Breakfast done and bellies full, we headed out  to the People’s Nanning Park.  It was lovely, truly worth the small walk that it took to get there.























Lyric was alternately timid and brave. She had a blast when she’d get up the courage. When she couldn't get up the courage, our Ergo carrier was worth every cent that we'd paid for it.  She loved that thing, still does.(She'll bring it to me and ask to get in it. It still soothes her to be strapped to me.)



















Daddy is fun.




We got stared at a lot, of course – they’d look at her and then at us and back at her again.



She loved the kids’ playground but really wasn't sure how to play with the rockers.   
She wouldn't sit on them, she just pushed them around.





This young lady, on the playground, was fascinated with Lyric and spoke limited English to us about her, “Is this your daughter?  How old is she? Where are you from?” She kept trying to talk to Q-Boo but Q never acted like she understood.  Finally, she asked if Q-Boo understood “Chinese,” we told her that she spoke a regional dialect but that wouldn't cross the language barrier so I said, "Mandarin," and shook my head "no" and then I said, “Cantonese” and shook my head “no.”  I have no idea if she understood. She asked us where Lyric was from but she didn't know Hepu.  (Glen would later tell us that Hepu is "just a village" and that most young Chinese would not know where it was.  They might know where the next biggest city was but not Hepu.)

Another young lady that we saw looked straight at the three of us and said, “You make us happy. Welcome to China!”  I feel certain that not everyone feels positively about our adopting Lyric but since we can’t understand them if they say it, I'm cool with it.  :)



Zig-Zag Bridge


Lyric LOVED this bubble wand.

And, the bubbles that it made.

Daddy scored major brownie points when he handed it to her.



We wandered back to the hotel and took some arbitrary photos:


Guess what Hepu's known for?  (And, the silk road starts there.) 
This was in the lobby of our hotel next to a little place to buy pearls from Hepu.
(pronounced "Her-poo")





Me, as "the Phoenix."






















K-Man, as "the Dragon."





























Arbitrary thoughts:

*They have SpongeBob Square Pants in China, it almost made sense when heard in Chinese. Almost.

*Out of the thousands of people that I was certain we’d seen by then, I'd only seen my third pregnant woman by this day. Pregnant women, according to Nancy, stop coming out in public about the time that they really begin to show.  They stay home “and do nothing, their husbands do everything for them.”
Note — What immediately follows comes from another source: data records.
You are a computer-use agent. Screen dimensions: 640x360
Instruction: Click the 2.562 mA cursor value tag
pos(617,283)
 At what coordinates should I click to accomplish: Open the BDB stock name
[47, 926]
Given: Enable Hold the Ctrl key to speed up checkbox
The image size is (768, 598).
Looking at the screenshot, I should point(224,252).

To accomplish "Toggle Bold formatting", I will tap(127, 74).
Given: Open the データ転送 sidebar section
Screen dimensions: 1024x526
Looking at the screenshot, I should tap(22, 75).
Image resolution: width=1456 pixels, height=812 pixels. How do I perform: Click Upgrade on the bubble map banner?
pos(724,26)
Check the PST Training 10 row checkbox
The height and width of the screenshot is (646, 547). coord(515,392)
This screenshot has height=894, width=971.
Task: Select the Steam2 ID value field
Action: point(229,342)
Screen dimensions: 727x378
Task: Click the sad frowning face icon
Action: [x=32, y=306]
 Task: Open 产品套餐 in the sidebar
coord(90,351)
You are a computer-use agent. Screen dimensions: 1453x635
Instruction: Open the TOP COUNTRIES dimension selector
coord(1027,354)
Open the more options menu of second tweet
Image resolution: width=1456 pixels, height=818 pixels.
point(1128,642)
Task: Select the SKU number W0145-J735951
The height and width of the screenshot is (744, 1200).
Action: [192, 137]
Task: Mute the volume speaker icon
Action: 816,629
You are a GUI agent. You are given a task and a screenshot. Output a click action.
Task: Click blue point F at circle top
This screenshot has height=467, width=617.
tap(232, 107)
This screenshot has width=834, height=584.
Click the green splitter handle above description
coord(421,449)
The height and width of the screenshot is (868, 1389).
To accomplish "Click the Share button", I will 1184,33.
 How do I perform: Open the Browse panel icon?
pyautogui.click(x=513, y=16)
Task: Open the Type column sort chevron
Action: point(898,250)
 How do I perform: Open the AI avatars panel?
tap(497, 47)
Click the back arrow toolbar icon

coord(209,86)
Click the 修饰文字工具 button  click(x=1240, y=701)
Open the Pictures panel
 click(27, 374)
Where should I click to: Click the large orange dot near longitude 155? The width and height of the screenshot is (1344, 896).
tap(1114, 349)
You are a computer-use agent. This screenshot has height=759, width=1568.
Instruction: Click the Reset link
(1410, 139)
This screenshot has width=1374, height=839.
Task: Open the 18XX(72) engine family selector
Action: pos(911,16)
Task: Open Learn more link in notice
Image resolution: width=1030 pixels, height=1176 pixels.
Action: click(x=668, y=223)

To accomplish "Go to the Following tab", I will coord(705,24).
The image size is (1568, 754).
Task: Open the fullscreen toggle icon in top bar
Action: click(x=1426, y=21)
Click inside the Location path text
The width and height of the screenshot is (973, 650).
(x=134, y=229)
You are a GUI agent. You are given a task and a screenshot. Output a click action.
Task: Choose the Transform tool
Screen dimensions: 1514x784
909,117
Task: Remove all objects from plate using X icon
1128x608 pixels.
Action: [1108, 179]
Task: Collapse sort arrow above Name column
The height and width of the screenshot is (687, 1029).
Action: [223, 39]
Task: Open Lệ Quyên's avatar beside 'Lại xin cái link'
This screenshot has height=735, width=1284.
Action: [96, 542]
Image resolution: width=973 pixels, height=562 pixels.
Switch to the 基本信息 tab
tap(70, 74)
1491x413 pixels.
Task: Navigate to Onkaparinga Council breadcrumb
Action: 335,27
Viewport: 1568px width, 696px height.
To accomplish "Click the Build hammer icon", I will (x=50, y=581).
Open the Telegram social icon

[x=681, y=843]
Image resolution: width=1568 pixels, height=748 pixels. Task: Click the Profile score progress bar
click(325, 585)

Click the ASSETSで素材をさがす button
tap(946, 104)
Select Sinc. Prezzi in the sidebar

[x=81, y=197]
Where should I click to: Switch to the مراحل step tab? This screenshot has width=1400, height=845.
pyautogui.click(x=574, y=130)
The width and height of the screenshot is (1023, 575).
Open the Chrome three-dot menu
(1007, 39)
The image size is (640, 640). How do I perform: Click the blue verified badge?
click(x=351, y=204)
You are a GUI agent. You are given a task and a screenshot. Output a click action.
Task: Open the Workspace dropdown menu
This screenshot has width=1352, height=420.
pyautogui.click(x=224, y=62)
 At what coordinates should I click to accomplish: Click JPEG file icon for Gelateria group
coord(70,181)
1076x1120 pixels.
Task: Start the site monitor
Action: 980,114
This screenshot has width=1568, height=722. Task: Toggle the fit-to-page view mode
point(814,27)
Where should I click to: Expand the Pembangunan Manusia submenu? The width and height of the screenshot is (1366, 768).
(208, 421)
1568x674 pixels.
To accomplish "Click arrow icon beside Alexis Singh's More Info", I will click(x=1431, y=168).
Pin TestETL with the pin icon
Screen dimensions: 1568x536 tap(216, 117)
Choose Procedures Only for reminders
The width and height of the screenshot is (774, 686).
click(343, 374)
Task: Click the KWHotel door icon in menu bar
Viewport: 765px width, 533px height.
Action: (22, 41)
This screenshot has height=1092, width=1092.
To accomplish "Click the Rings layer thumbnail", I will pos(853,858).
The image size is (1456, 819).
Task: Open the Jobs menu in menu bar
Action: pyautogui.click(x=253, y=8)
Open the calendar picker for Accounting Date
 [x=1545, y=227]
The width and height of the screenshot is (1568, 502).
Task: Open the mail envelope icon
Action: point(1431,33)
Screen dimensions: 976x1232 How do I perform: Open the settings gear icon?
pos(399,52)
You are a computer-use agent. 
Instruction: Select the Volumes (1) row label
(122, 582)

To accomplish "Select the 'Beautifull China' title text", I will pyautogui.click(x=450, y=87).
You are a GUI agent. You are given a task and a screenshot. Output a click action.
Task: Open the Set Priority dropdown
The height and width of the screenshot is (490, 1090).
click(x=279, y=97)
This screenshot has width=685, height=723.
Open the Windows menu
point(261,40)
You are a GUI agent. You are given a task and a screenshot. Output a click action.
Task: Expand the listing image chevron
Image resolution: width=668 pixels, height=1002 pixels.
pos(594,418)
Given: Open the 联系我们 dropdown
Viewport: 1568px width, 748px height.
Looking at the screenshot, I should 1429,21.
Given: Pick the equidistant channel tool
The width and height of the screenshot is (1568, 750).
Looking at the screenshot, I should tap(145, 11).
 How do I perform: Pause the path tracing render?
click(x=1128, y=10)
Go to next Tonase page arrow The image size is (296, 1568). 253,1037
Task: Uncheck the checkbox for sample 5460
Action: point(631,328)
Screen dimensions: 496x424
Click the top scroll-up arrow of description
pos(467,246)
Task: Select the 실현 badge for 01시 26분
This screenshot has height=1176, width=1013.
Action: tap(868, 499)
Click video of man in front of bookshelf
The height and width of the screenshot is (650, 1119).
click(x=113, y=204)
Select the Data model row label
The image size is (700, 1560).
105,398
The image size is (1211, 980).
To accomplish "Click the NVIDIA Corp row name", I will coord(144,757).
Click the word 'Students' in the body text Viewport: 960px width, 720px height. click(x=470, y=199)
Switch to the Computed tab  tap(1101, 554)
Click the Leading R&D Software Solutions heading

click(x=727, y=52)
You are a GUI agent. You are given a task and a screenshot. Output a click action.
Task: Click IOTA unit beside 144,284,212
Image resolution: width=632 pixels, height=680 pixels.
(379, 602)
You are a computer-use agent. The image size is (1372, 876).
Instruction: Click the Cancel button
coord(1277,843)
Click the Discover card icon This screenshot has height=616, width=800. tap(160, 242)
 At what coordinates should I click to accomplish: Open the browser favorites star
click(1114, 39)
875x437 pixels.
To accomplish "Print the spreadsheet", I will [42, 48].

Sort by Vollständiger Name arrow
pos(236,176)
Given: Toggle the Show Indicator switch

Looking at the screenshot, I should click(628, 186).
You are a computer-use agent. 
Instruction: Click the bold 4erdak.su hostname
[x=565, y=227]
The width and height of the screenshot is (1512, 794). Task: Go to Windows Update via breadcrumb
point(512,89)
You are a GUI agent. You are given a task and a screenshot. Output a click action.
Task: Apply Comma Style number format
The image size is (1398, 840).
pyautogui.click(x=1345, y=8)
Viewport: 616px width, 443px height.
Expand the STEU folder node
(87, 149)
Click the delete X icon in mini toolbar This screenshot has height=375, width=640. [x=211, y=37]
*Another thing that I’d noticed was that while women would wear shorter shorts and skirts, very few wore tank tops and almost none showed their backs or their shoulders. I decided to save all my tank tops for when we'd get to Guangzhou which was supposedly more western.  I'd figured that since the American Consulate was there, surely they'd seen worse than my tank tops.  :)



*By this time, I missed ice cubes , American Tv, my bed, and my boys!

Kenny missed those things and the comfort of the USA -he said that it seemed like everything in China was in a constant state of confusion.

I agreed, the constant "movement" was exhausting, plus I was tired of struggling to communicate.